How to crawl in desired order or Synchronously in Scrapy?

The problem

I'm trying to create a spider that crawls and scrapes every product from a store and outputs the results to a JSON file, that includes going into each category in the main page and scraping every product (just name and price), each product class page includes infinite scrolling.

My problem is that each time I make a request after scraping the first page of a class of item, instead of getting the next batch of items from that same type, I get the items from the next category and the output ends up being a mess.

What I've already tried

I've already tried messing with settings and forcing concurrent requests to one and setting different priorities for each request.

I've found out about asynchronous crawling but I can't figure out how to create the requests in order.

Code

import scrapy
from scrapper_pccom.items import ScrapperPccomItem

class PccomSpider(scrapy.Spider):
    name = 'pccom'
    allowed_domains = ['pccomponentes.com']
    start_urls = ['https://www.pccomponentes.com/componentes']

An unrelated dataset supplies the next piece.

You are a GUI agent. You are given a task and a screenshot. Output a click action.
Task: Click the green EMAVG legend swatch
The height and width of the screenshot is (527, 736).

    #Scrapes links for every category from main page
    def parse(self, response):
        categories = response.xpath('//a[contains(@class,"enlace-secundario")]/@href')
        prio = 20
        for category in categories:
            url = response.urljoin(category.extract())
            yield scrapy.Request(url, self.parse_item_list, priority=prio, cb_kwargs={'prio': prio})
            prio = prio - 1

    #Scrapes products from every page of each category      
    def parse_item_list(self, response, prio):

        products = response.xpath('//article[contains(@class,"tarjeta-articulo")]')
        for product in products:
            item = ScrapperPccomItem()
            item['name'] = product.xpath('@data-name').extract()
            item['price'] = product.xpath('@data-price').extract()
            yield item

        #URL of the next page
        next_page = response.xpath('//div[@id="pager"]//li[contains(@class,"c-paginator__next")]//a/@href').extract_first()
        if next_page:
            next_url = response.urljoin(next_page)
            yield scrapy.Request(next_url, self.parse_item_list, priority=prio, cb_kwargs={'prio': prio})

Output vs Expected

What it does: Category 1 page 1 > Cat 2 page 1 > Cat 3 page 1 > ...

What I want it to do: Cat 1 page 1 > Cat 1 page 2 > Cat 1 page 3 > ... > Cat 2 page 1

882

asked Sep 05 '19 15:09

Bustencio

1 Answers

This is easy,

Get list of all categories in all_categories, now don't scrape all links, just scrape 1st category link, and once all pages have been scraped for that category, then send request to another category link.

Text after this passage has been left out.